[Stored records]

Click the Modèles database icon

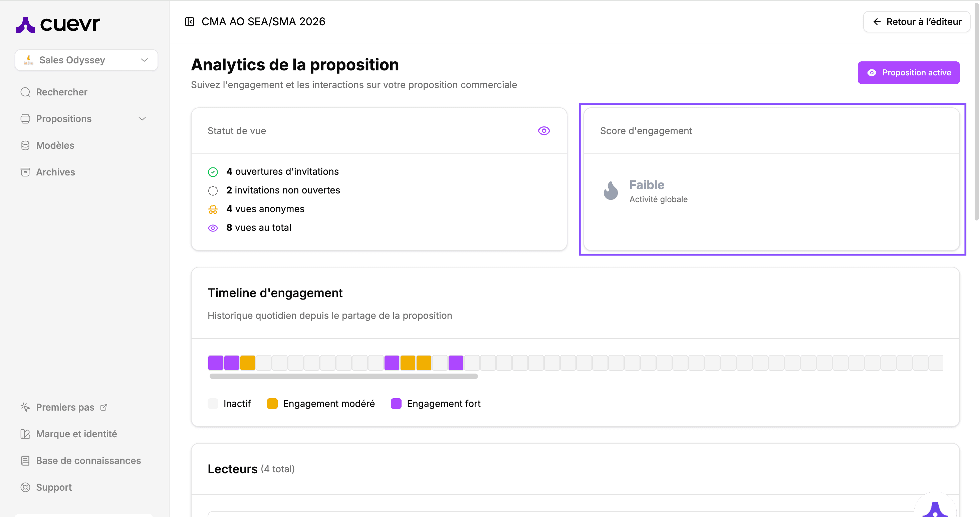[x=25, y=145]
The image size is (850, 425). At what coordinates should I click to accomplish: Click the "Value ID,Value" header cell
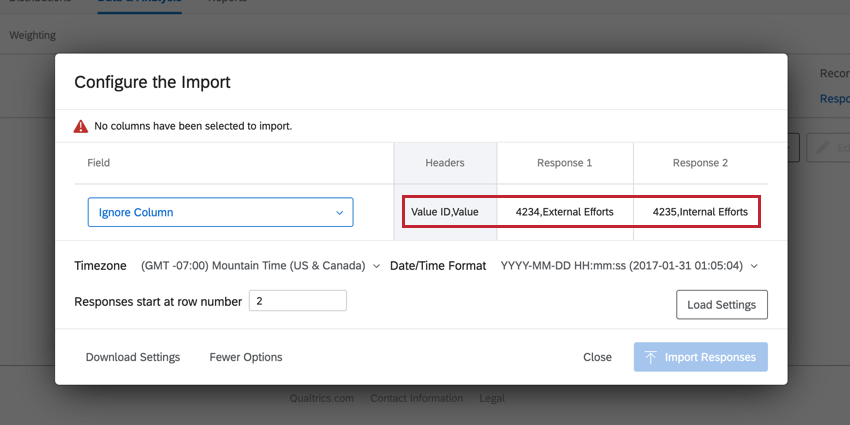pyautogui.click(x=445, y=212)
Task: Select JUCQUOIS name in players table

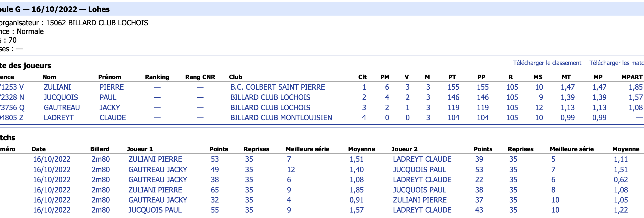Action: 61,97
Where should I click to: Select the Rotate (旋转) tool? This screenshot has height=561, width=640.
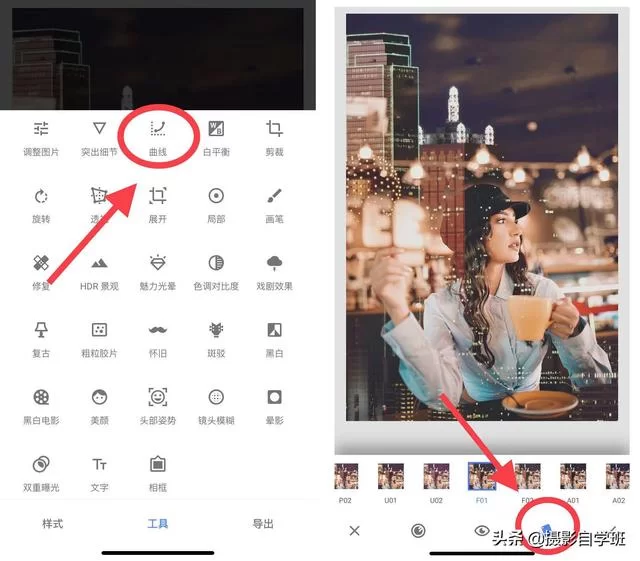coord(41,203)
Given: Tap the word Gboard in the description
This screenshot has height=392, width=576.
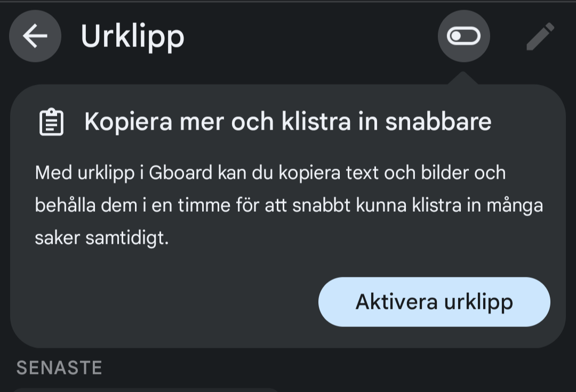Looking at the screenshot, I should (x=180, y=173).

| ACTIVITY |
All lines from the one with "Given: Tap the word Gboard in the description" through the end of the records above must be reproduced exactly, both ends included, and the pictures must be left out.

| EXERCISE RESPONSE |
Given: Tap the word Gboard in the description
This screenshot has height=392, width=576.
Looking at the screenshot, I should (x=180, y=173).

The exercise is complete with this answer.